What you need to do - Scan the entries and tally the lines that include the string "Given". Reply with the figure alone.

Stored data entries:
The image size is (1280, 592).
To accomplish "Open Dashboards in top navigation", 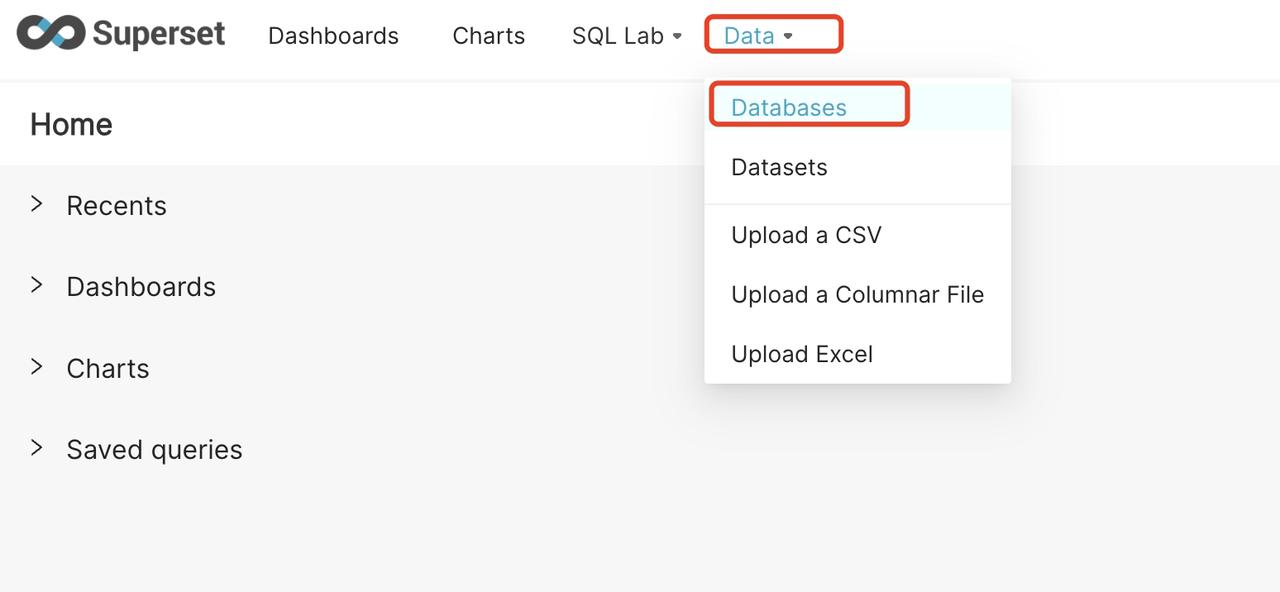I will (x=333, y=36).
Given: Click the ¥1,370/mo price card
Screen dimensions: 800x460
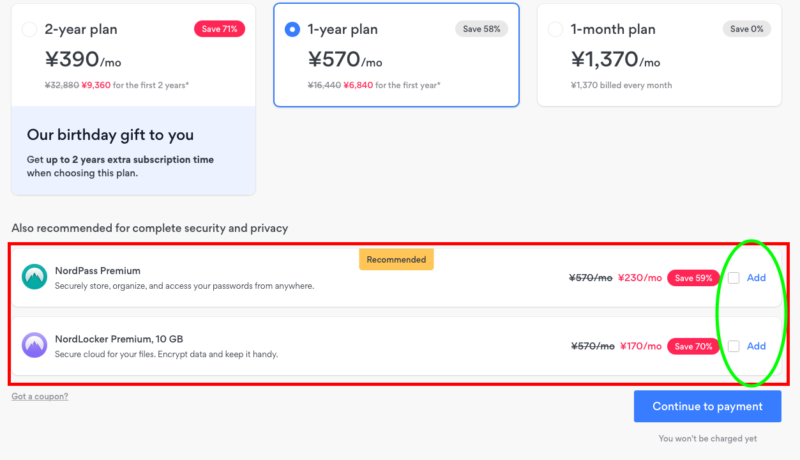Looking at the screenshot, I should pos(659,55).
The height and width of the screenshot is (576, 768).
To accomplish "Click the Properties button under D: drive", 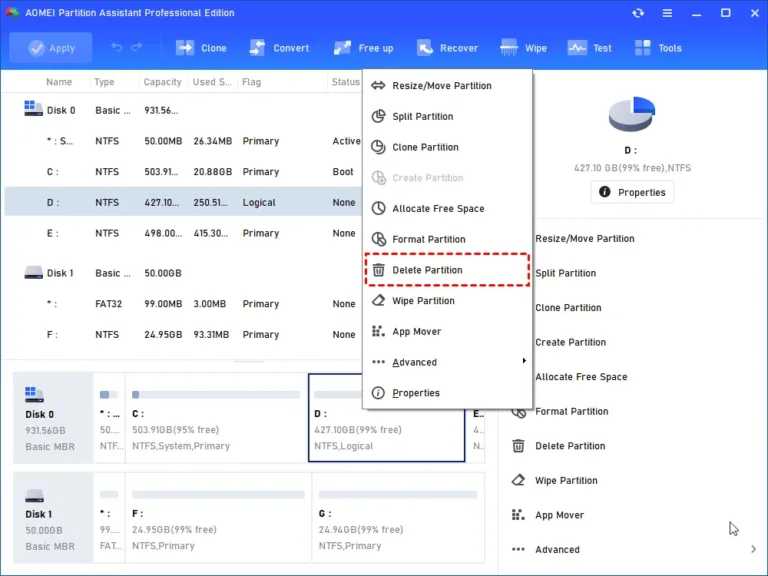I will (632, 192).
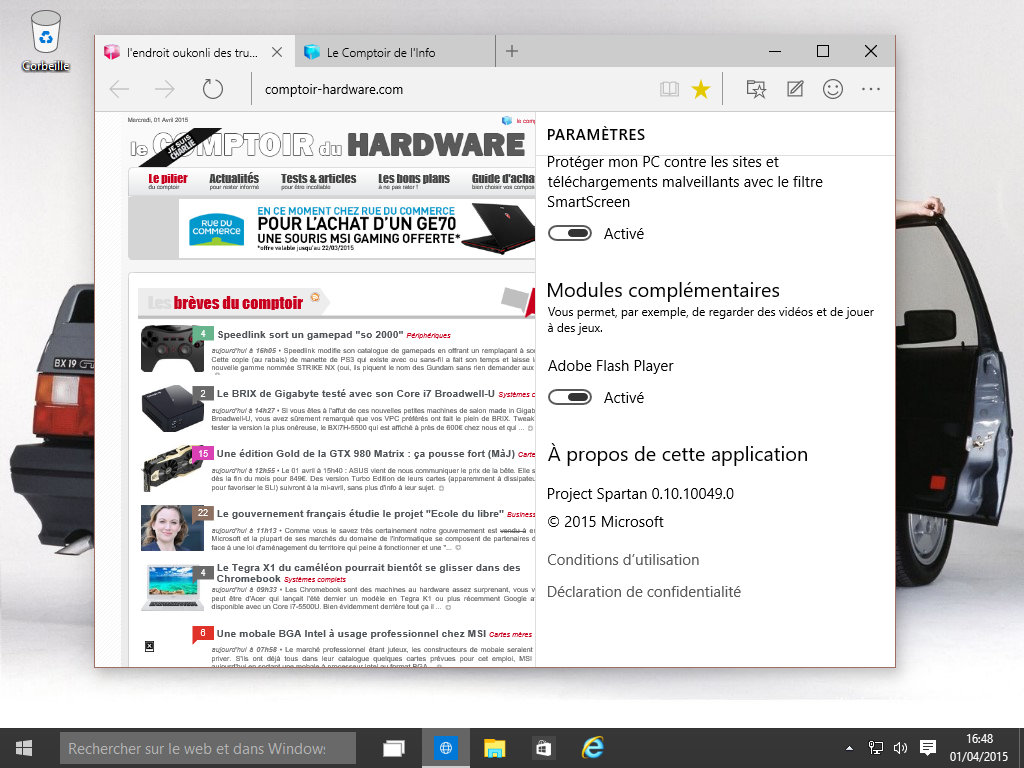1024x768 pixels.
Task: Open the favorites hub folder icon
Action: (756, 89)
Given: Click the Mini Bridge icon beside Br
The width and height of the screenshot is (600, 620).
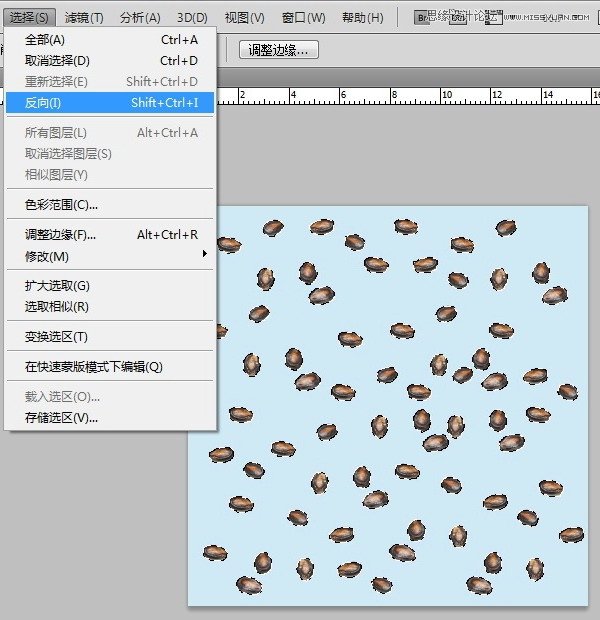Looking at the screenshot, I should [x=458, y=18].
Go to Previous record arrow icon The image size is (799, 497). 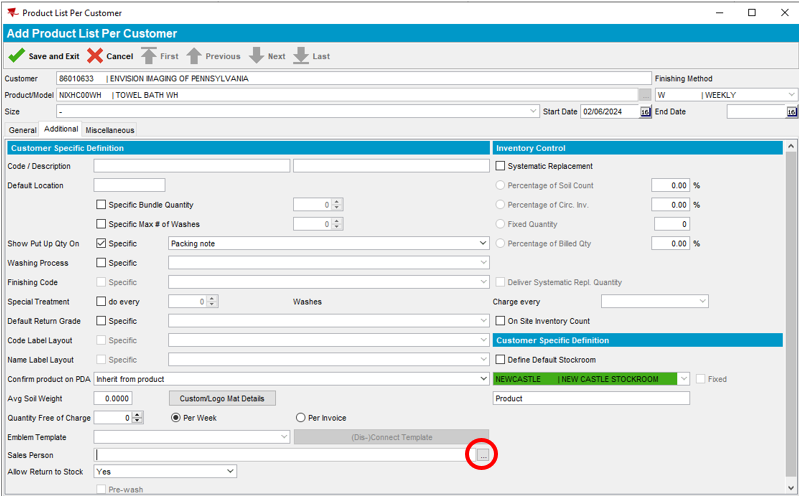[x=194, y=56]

Exercise answer - 2